The book reads smoothly, is lavishly upholstered with practical examples of how things should and should not be done. The book does not guarantee that you will be a crisis communicator after reading it. But it is a good start to practice, practice, and practice again.

Risk Issues and Crisis Management in Public Relations – A Casebook of Best Practice

Authors: Michael Regester & Judy Larkin

In this book, the authors discuss risk management (although they only speak of risk issues) and crisis management as part of what they call ‘Issues management’ and that with an approach from the perspective of public relations. Here they give numerous examples in the form of case studies.

The book is divided into two parts: a section on the elaboration of issues management, which looks suspiciously like risk management, because it has many similar building blocks, and a second section on crisis management, emphasizing both the importance of the teams, as the communication aspects.

Issues management is working on the drafting of a procedure of issues management, in which a great deal of attention is paid to the components that the authors consider important. The whole is concluded with some overviews of concrete approaches in two existing organizations.

Concerning Crisis Management, it is the intention that you remember the following (not necessarily in this order and certainly not an exhaustive list):


  • Be the first to share, recognize first that there is a problem.
  • Rectify immediately any error that comes into the media.
  • Be complete, correct, honest, transparent and willing to communicate. Do not say things like ‘no comment’ and if nothing is known yet, then tell them you will not leave no stone unconverted untill is known how things work.
  • Provide a place to speak to the press. It’s best to work one-on-one for the television channels. The latter can take a lot of time and energy and therefore it can be interesting to have a single TV interview set up in consultation with all channels.
  • Start communicating immediately, even if you do not have any information yet.
  • Always discuss the following topics in the following order:

    • People
    • Environment and environs
    • Properties
    • Money

And always talk first about the facts, then emotions and then state a vision of what you will do or are doing about it.

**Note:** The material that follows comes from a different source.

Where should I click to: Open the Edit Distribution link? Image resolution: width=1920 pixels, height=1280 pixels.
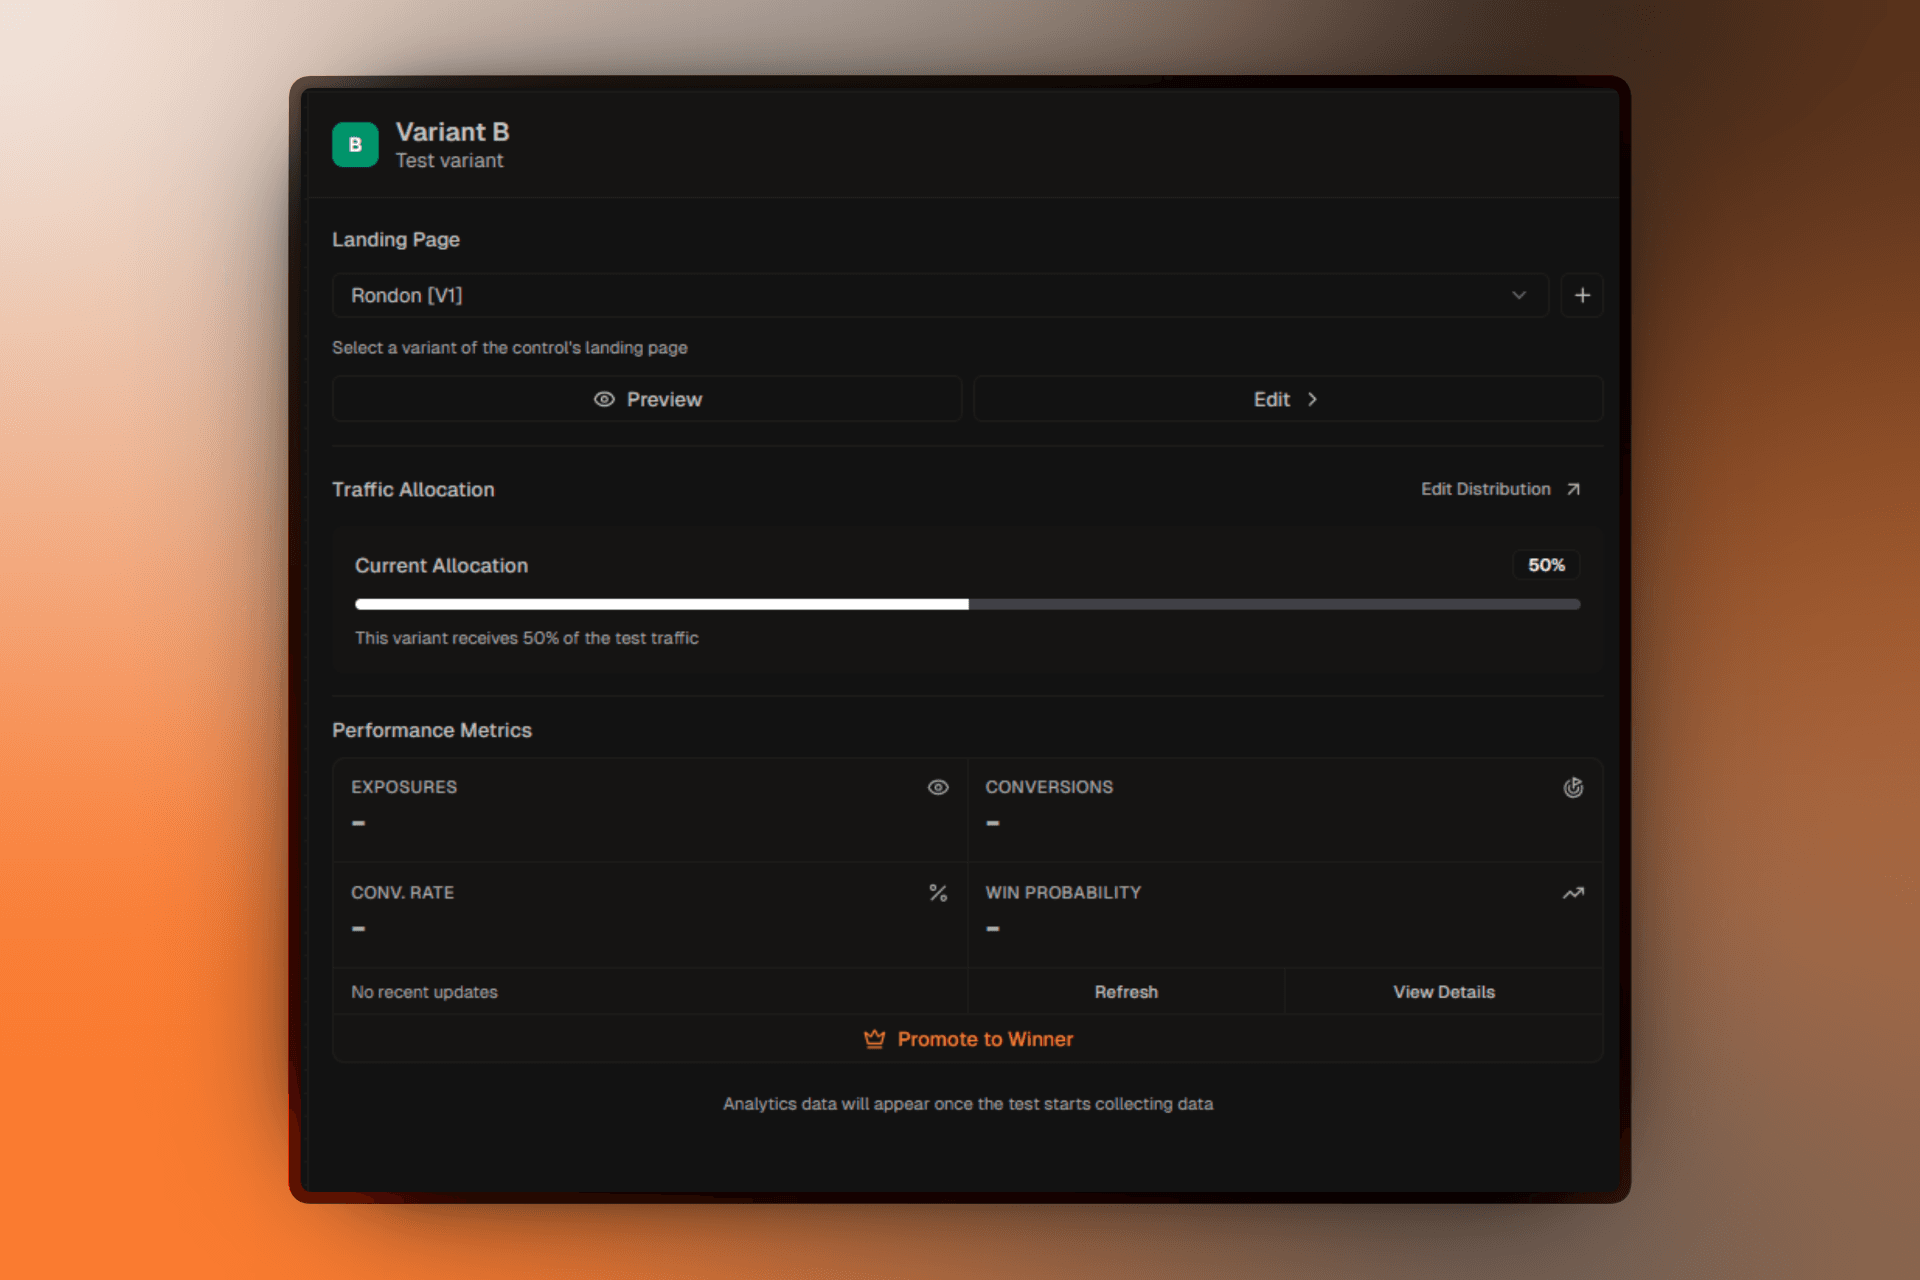coord(1485,489)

Prevent a void in communication.

  • Always make sure that your actions are in the spotlight, and that you are heard.
  • Avoid putting bad blood in the population.
  • Visit the disaster site.
  • Acknowledge fault when it is proven, not before. Refer to experts for the evidence and do not be tempted into endless defense talk.
  • Never speculate about what you do not know.
  • If the press does not pay attention to you, do not walk away, stay in the area but do not pull any attention to your organization. Do not be a ‘sitting target’.
  • Do not ignore any media source.
  • Be willing to pay ex-gratia.

All this is extensively upholstered with cases where it worked and where it did not work.